Je suis toujours gêné lorsqu'il s'agit de déduire l'intention des auteurs de ce que raconte l'oeuvre elle-même, comme si l'auteur devait nécessairement être lié aux interprétations plus ou moins fumeuses que l'on pourrait tirer de son oeuvre, ce que j'ai toujours trouvé plus ou moins douteux, et ce qui est d'ailleurs régulièrement contesté en jurisprudence (cf par exemple le cas de l'affaire du rappeur Orelsan où les plaignants l'accusant de sexisme en raison des paroles d'une chanson ont été logiquement déboutés), même si parfois un faisceau d'indices suffisamment concordants permet de se faire une petite idée, mais le débat ne devrait pas être là.


Cette assimilation croissante entre l'opinion personnelle de l'auteur et le propos de son oeuvre atteint parfois des proportions insupportables, dans un domaine où précisément toute oeuvre d'art devrait s'autonomiser, se détacher de ses créateurs dont les motivations personnelles deviendraient dès lors parfaitement étrangères, insaisissables, pour ne pas orienter la pensée du spectateur qui serait ainsi libre d'y piocher et d'y voir ce qu'il souhaite sans qu'on lui intime de rejeter ou d'apprécier d'office telle ou telle oeuvre en raison du background de son auteur, ce qui constitue un degré de malhonnêteté intellectuelle absolu.


Alors, the shield, série réac ou pas réac en tant que telle ?
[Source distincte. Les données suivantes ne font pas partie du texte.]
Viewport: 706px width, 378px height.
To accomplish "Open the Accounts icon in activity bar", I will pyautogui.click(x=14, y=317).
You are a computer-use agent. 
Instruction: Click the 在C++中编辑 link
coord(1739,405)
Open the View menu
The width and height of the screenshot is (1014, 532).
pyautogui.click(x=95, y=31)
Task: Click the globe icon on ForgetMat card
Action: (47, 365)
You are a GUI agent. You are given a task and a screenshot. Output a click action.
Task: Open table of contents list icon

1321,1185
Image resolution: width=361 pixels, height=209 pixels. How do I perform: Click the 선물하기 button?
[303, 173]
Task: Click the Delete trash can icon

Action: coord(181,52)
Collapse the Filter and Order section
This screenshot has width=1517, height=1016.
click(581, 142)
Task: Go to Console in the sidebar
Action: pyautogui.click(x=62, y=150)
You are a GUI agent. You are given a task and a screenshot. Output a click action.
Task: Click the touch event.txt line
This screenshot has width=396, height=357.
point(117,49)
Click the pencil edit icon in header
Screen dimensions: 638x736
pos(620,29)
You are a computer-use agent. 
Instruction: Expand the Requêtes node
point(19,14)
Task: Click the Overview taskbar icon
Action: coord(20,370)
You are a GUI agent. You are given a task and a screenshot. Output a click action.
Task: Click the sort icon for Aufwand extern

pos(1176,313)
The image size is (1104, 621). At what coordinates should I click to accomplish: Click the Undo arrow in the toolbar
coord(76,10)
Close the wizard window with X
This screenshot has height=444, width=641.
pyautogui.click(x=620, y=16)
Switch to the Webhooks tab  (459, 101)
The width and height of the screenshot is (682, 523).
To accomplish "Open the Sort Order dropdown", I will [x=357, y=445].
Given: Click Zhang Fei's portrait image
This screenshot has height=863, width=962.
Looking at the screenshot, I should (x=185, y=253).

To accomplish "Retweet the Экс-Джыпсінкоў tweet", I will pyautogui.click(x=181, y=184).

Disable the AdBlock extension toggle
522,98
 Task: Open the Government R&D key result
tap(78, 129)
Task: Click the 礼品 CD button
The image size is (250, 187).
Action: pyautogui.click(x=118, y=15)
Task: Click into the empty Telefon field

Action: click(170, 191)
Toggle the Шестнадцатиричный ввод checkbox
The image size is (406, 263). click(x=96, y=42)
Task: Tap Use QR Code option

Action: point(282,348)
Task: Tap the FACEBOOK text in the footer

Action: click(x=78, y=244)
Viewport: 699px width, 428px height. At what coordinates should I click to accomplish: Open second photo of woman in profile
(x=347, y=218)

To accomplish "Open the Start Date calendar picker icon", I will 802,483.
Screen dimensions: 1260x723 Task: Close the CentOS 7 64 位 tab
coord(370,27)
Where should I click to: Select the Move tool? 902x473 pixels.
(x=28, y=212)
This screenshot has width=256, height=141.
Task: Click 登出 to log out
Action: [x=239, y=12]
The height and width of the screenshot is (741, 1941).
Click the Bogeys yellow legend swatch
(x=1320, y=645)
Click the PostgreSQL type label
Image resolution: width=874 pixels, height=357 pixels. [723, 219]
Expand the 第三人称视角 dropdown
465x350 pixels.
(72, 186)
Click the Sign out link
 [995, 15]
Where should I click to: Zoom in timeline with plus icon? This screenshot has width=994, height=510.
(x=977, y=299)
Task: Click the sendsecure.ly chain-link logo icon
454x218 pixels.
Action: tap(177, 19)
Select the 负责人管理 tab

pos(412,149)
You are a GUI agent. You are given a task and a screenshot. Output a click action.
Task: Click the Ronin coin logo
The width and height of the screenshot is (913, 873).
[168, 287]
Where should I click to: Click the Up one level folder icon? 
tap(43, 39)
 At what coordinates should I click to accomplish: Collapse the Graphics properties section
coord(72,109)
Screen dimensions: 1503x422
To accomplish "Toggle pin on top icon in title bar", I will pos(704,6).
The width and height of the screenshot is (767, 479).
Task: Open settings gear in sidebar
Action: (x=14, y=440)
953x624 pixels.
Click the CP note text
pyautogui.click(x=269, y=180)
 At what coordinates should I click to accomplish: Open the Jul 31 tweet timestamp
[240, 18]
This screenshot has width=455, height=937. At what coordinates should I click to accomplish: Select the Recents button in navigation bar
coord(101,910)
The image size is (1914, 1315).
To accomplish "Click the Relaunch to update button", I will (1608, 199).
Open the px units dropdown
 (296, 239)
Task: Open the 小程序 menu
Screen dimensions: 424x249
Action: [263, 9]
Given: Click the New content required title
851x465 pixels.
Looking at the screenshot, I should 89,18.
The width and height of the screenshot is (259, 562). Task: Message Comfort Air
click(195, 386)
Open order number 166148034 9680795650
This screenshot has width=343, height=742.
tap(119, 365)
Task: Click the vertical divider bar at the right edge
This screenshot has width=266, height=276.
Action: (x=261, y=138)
A mon avis, tout démarre d'un problème structurel de récit :
Pour faire la comparaison avec l'inévitable "The Wire", où on a un grand maximum de 2,3 enquêtes + un fil rouge par saison, dans the shield on a une enquête par épisode (de 45 minutes), + un fil rouge et ça change tout.


Donc dans the Wire, en raison du nombre restreint d'enquêtes, on a du temps pour développer les personnages (que ce soit les policiers, les voyous, les victimes, les politiques) avec parfois plus ou moins de réussite certes (cf l'exemple du traitement de la vie privée de Kima qui est un gros point faible), pour explorer les thématiques sociétales, pour creuser les investigations et les étirer dans le temps. On voit donc se développer un univers riche, dense, crédible et passionnant.


Dans the Shield, un épisode ne dure que 45 minutes, et il faut à la fois traiter une (ou parfois deux!) enquête(s), et gérer le fil rouge de l'histoire...
Du coup, les scénaristes doivent faire des choix radicaux :



  • Les enquêtes sont torchées : ça va à 10.000 à l'heure, on a jamais une seconde pour respirer et cette frénésie devient vite épuisante.


  • Pour les rendre spectaculaires on fait un traitement NRJ12 "la police en banlieue", avec des schémas ultra répétitifs et lourdingues : On trouve un témoin qui indique où se trouve le méchant, on défonce la porte du méchant, on attrape le méchant, on le tabasse, on embarque le méchant au poste, on l'interroge, on le tabasse, on découvre qu'il y a un autre méchant encore plus important, on lui défonce sa porte, on lui court après (parce que les suspects s'enfuient toujours par la fenêtre du fond), on le plaque au sol, on lui donne un gros bourre-pif, on l'embarque au poste, on l'interroge, il veut pas avouer la vérité, on le tape, il avoue la vérité, affaire bouclée, tout le monde est happy.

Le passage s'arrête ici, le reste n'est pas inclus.